/---
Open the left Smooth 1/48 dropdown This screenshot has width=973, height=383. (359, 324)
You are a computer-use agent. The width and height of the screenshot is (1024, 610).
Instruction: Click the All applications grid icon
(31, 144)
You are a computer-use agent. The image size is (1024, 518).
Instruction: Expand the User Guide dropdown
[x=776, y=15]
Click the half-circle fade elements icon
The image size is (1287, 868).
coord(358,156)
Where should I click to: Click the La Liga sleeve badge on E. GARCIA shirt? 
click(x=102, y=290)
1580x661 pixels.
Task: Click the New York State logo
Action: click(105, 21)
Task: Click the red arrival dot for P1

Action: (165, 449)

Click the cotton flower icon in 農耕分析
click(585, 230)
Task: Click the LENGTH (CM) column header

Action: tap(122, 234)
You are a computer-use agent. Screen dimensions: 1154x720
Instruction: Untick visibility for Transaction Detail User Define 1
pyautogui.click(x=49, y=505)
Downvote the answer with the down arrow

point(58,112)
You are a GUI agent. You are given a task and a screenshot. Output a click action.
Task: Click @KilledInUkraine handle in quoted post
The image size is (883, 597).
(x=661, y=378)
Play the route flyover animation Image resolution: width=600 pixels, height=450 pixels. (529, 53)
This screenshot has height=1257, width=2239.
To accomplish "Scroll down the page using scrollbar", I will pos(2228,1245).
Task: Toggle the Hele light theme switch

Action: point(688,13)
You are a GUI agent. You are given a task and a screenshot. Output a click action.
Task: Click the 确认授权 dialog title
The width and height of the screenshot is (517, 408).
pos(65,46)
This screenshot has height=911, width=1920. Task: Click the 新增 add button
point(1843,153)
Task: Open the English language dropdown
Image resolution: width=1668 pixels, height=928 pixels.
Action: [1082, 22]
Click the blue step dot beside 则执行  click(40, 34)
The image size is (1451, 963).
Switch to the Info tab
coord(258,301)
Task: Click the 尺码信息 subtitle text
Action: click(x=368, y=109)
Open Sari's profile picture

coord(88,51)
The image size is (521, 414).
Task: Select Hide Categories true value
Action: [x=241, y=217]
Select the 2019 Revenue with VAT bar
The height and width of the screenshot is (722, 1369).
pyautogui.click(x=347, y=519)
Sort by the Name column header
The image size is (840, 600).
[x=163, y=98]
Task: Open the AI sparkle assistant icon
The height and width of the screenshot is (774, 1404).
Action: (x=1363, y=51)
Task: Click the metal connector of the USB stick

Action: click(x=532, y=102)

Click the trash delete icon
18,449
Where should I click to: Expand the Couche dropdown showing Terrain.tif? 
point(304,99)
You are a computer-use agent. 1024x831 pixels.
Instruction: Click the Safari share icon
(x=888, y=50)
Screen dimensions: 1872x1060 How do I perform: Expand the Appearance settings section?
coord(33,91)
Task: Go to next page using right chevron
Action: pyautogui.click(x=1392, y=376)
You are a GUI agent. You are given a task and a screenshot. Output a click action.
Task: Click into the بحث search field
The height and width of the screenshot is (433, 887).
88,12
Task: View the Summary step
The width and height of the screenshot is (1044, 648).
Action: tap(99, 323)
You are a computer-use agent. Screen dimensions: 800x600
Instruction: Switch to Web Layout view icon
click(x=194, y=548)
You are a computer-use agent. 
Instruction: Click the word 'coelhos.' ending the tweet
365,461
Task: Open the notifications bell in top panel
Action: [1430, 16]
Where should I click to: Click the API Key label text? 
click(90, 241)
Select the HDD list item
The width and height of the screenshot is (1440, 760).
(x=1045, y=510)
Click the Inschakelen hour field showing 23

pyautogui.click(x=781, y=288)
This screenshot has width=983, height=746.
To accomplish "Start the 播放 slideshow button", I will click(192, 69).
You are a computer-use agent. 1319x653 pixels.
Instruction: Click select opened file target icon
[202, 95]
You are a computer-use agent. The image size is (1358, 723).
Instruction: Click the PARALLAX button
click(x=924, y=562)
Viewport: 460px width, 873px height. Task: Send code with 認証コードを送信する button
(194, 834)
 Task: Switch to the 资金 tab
\---
### Prompt
For the span from the line containing "Viewport: 460px width, 873px" through the last line of the entries above, transcribe each line exactly and leave out everything else.

### Completed task
Viewport: 460px width, 873px height. Task: Send code with 認証コードを送信する button
(194, 834)
 Task: Switch to the 资金 tab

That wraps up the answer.